National child nutrition charity Magic Breakfast has published new YouGov teacher research in which more than half of all respondents reported concerns about an anticipated rise in hunger among children returning to school in September.

In a letter to the Department for Education, Alex Cunningham, Magic Breakfast CEO, wrote: “Income and job losses incurred as a result of COVID-19 have led to rising levels of food insecurity, including amongst children.”

Alex Cunningham continues: “The evidence is also clear that children from disadvantaged backgrounds have been worst affected by school closures, spending less time per day learning and struggling to access adequate internet and appropriate devices.”

Since 2018, Amazon has enabled Magic Breakfast to provide around 7,700 meals per day. The company has also set up STEM learning events with Magic Breakfast partner schools, including coding and robotics workshops, to help connect children to careers in the tech sector.

Majority of teachers report concerns about child hunger

The new research from YouGov found that in schools with above-average levels of disadvantage:

  • 64% of teachers surveyed anticipate there will be an increase in the number of children arriving at school hungry in September 2020, compared to September 2019
  • 79% of teachers surveyed think that hunger will harm efforts to catch children up on the learning they missed out on during school closures

When asked what policies they support to tackle child hunger, teachers backed firm action to ensure children at risk of hunger have access to a free school breakfast:

  • 86% of teachers surveyed support a nationwide programme to ensure children at risk of hunger have access to a free breakfast during the school term
  • 74% of teachers surveyed believe that school breakfasts will help children catch up on learning. This rises to 83% of teachers in schools with above average levels of disadvantage.

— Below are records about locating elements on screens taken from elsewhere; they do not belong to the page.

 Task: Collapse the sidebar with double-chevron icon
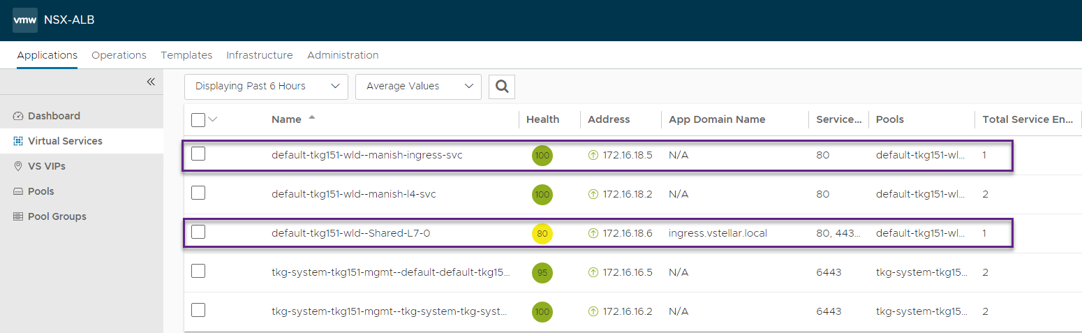click(150, 82)
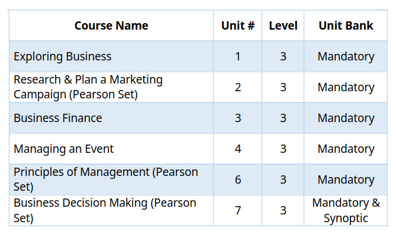Click the Course Name column header
The image size is (396, 234).
(111, 25)
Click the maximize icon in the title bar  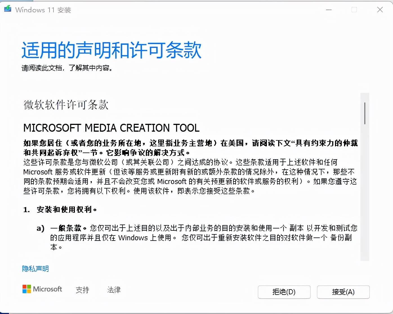coord(354,10)
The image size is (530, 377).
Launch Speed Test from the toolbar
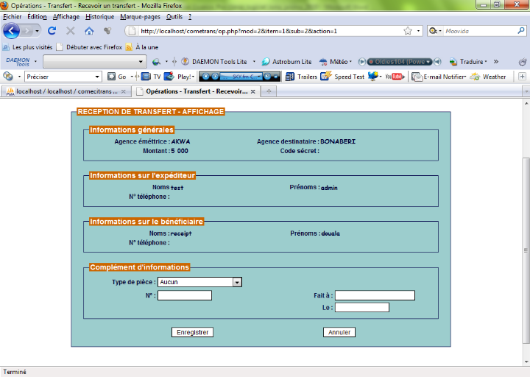tap(343, 77)

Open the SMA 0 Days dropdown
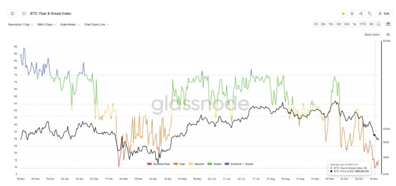[x=47, y=24]
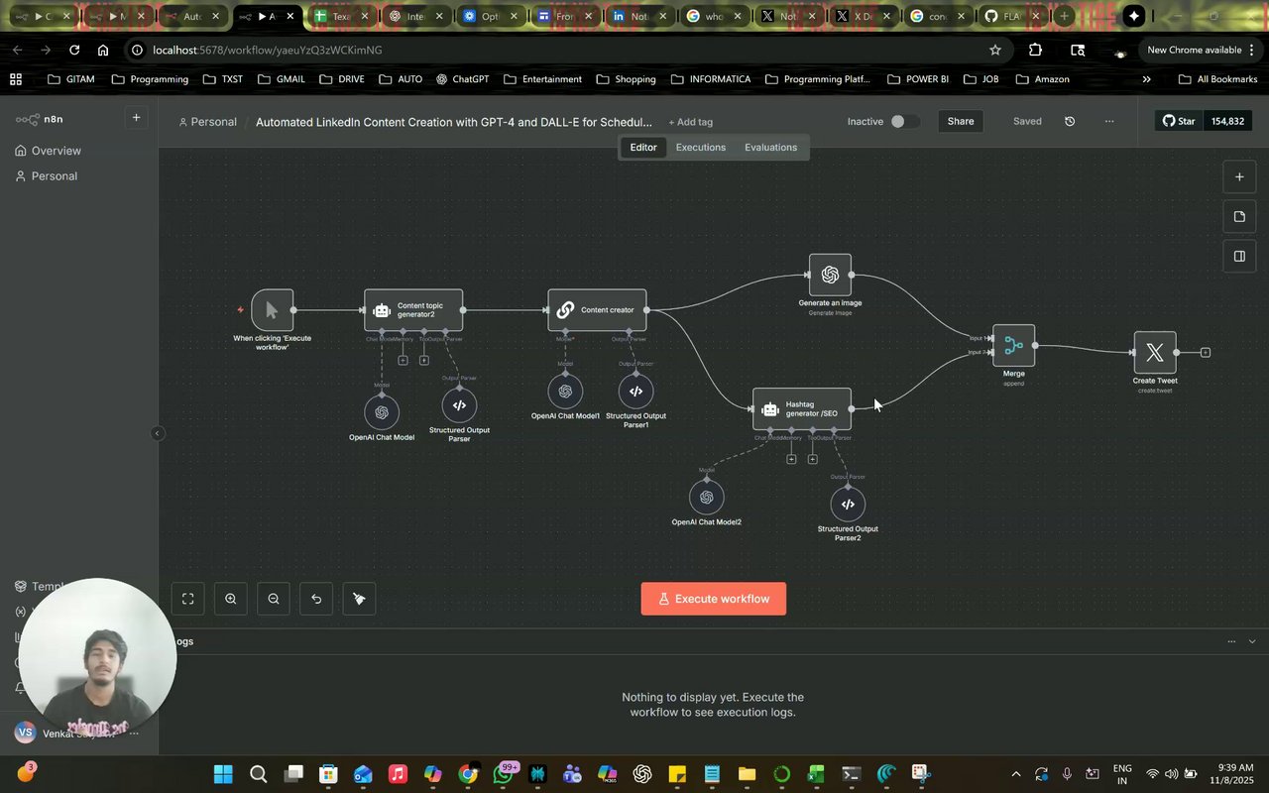The width and height of the screenshot is (1269, 793).
Task: Select the Create Tweet X node
Action: pos(1155,352)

This reinforces previous research from the Institute for Fiscal Studies and Education Endowment Foundation, which found that Year 2 pupils in schools with a universal, free school breakfast provision made two months’ additional academic progress in one year, compared to children in schools with no such breakfast provision.

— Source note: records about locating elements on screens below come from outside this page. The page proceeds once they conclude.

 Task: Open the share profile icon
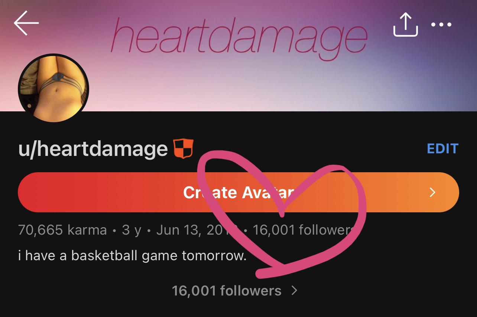point(406,24)
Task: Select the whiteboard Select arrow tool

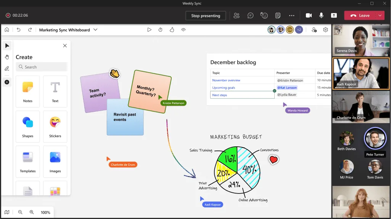Action: click(x=6, y=46)
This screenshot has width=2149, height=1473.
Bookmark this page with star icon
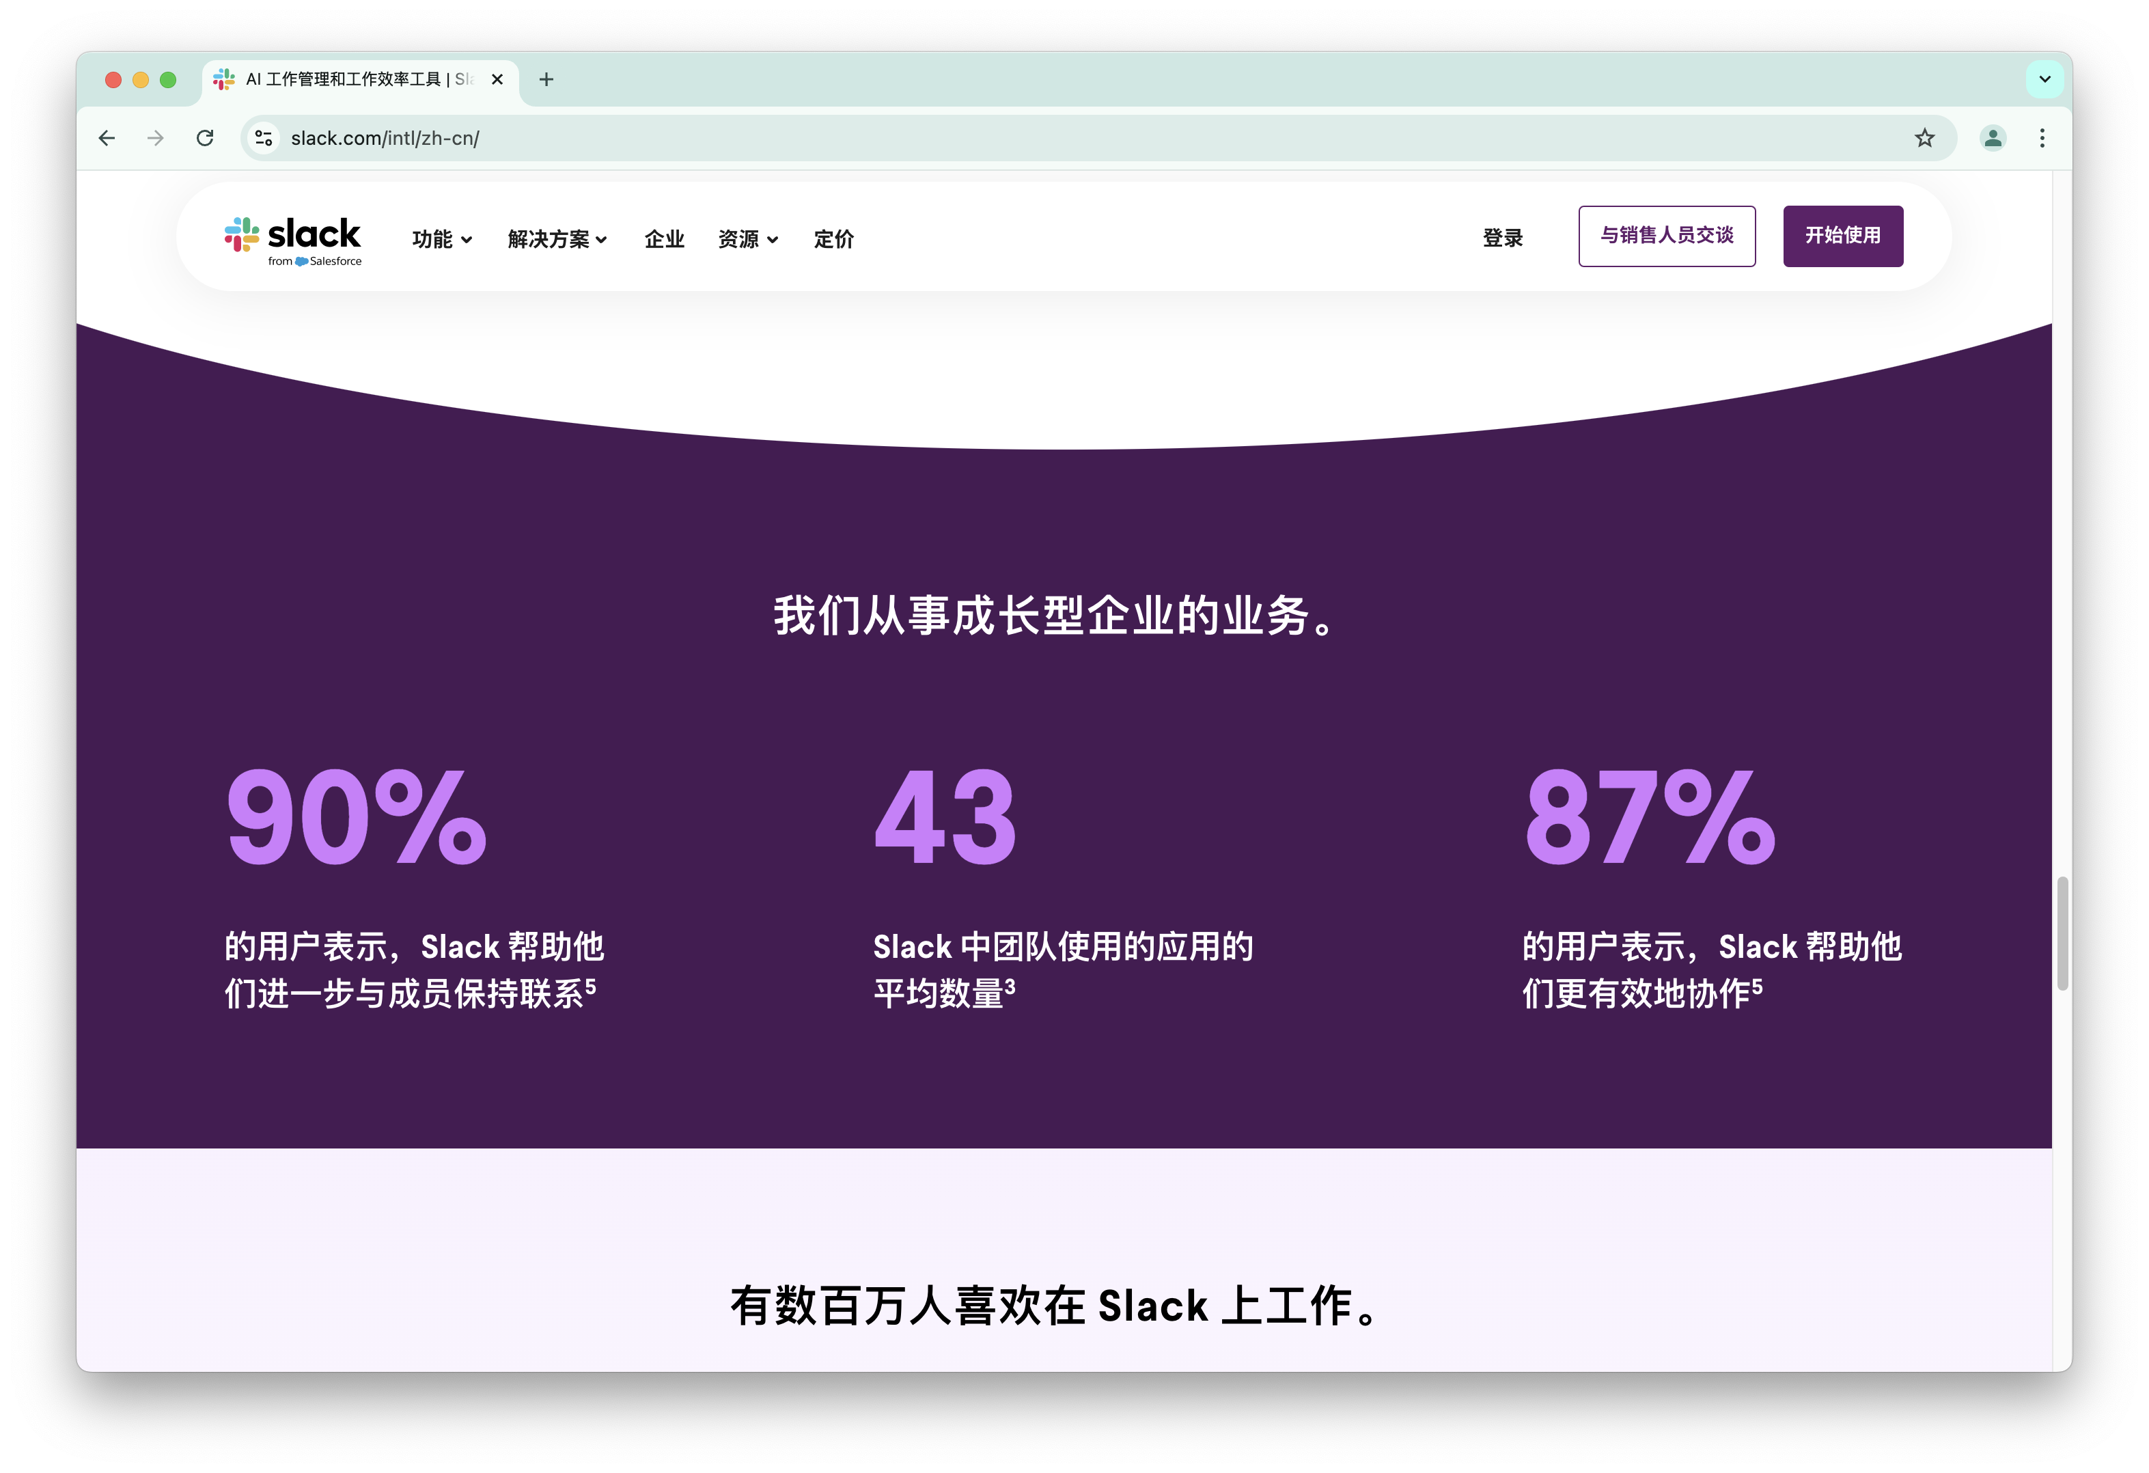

Free breakfasts for thousands of families

Amazon employee stood next to a Magic breakfast sign and cereal boxes
Photo by Joel Chant

In response to the COVID-19 pandemic, lockdown and school restrictions, Amazon expanded its long-standing support for Magic Breakfast by providing its warehousing and logistics expertise.

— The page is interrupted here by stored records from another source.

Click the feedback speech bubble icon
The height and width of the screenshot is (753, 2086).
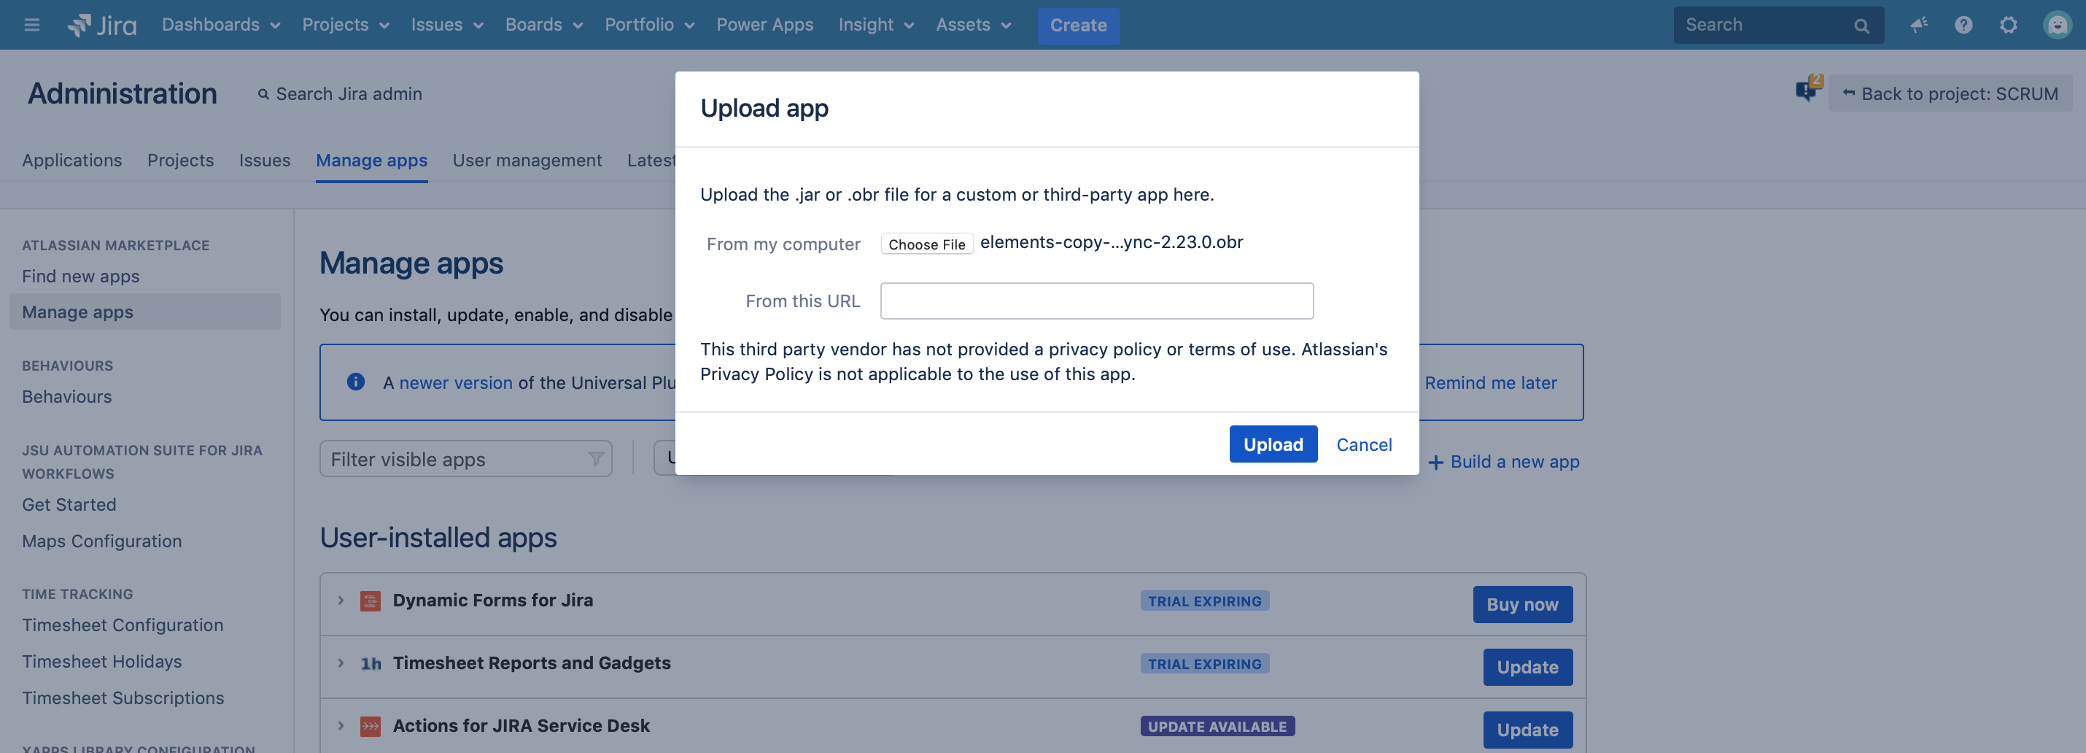(x=1805, y=90)
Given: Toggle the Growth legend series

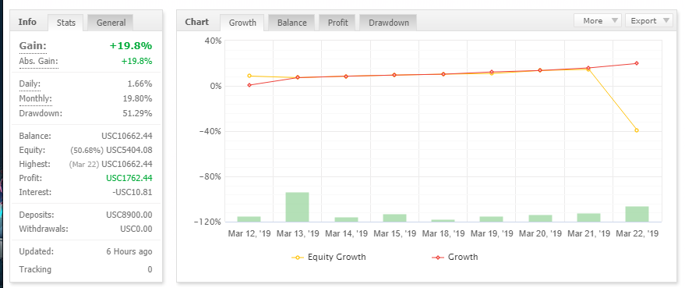Looking at the screenshot, I should point(455,257).
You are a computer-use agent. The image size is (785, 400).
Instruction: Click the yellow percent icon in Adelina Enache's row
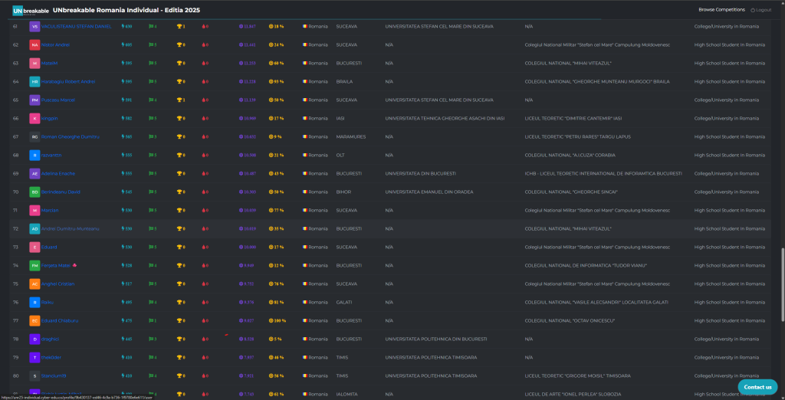pos(271,173)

Guided by partner schools, and with generous support from food suppliers, Magic Breakfast has been able to deliver food for take-home breakfast packs to schools or alternative delivery sites during lockdown. In addition, Amazon has delivered parcels of breakfast food to the doorsteps of families who would be difficult to reach otherwise.

Around 35,000 children have been receiving packs containing two weeks’ worth of Magic Breakfast food, either via their schools, or via an Amazon delivery. Breakfast deliveries will continue throughout the school summer holidays.

Shafiya Shah, Corporate Partnerships Manager for Magic Breakfast, explained how Amazon’s support has made this possible.

“With schools closed, we had to re-establish the way in which we reach children at risk of hunger. This involved a huge mapping exercise to establish areas of need and to set up delivery methods that would allow us to reach these children.”

“Amazon’s logistical support was the missing piece of the puzzle. Their contribution has made it possible to reach as many children as possible with home deliveries.”

Magic Breakfast is working closely with its partner schools to offer a flexible ‘hybrid model’, enabling schools to package and deliver food parcels based on local needs and infrastructure.

“We trust our partner schools to guide us on where the most vulnerable families might be”, Shafiya explains. “It’s important to understand that a child who was not at risk of hunger three months ago may now be at risk of food insecurity. Schools are the best option to guide us on which families may have fallen into financial difficulties.”

What are teachers saying?

Nicola Noble, co-Head Teacher of Surrey Square Primary School in London, added her voice to the campaign: “The results of this survey reflect the challenges I have experienced at my school. Many of our families are struggling to put food on the table as a result of COVID-19 related income and job losses and are looking to the school for help.”

“With support from Magic Breakfast, we have been able to provide free school breakfasts to children at risk of hunger since 2011 and I’ve seen first-hand the difference this makes. Pupils start the day with full stomachs, feeling settled and calm, and are better behaved and more able to concentrate on lessons.”

“This will make a massive difference as we begin the task of supporting wellbeing and catching up on missed learning, come September,” Nicola adds.

In response to the support from Magic Breakfast and Amazon, an Executive Headteacher of a Magic Breakfast partner school also said: “Thank you so much for this valuable support you are offering to our families. It is much needed and much appreciated.”